Sequence splitting

Fri Jul 3 13:03:32 EDT 2009

On Jul 3, 12:57 am, Steven D'Aprano <st... at REMOVE-THIS-
cybersource.com.au> wrote:
> I've never needed such a split function, and I don't like the name, and
> the functionality isn't general enough. I'd prefer something which splits
> the input sequence into as many sublists as necessary, according to the
> output of the key function.

That's not a bad idea, I'll have to experiment with the alternatives.
My thought process for this, however, was that filter itself already
splits the sequence and it would have been more useful had it not
thrown away "half" of what it discovers. It could have been written to
returned two sequences with very litter perf hit for all but very
large input sequences, and been useful in more situations. What I
*really* wanted was a way to make filter itself more useful, since it
seems a bit silly to have two very similar functions.

Maybe this would be difficult to get into the core, but how about this
idea: Rename the current filter function to something like "split" or
"partition" (which I agree may be a better name) and modify it to
return the desired true and false sequences. Then recreate the
existing "filter" function with a wrapper that throws away the false
sequence.

Challenges:
• 1. Translate this sentence from the post on sequence splitting into Spanish: "That's not a bad idea, I'll have to experiment with the alternatives."
• 2. Resume the post on sequence splitting after its final sentence and keep the same voice and topic.

Data segment:
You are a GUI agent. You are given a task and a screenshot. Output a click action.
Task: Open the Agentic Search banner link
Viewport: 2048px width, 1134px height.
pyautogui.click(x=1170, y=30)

Expected answers:
• 1. No es una mala idea; tendré que experimentar con las alternativas.

• 2.
Here are two simplified re-creations of situations where I could have
used partition (aka split):

words = ['this', 'is', 'a', 'bunch', 'of', 'words']
short, long = partition(words, lambda w: len(w) < 3)

d = {1 : 'w', 2 : 'x' ,3 : 'y' ,4 : 'z'}
keys = [1, 3, 4, 9]
found, missing = partition(keys, d.has_key)

There are probably a dozen other approaches, but the existing "filter"
is fast, clear, and *almost* good enough. So when is this useful in
general: Whenever filter itself is useful, but you want to use both
sides of the partitioning work it already does.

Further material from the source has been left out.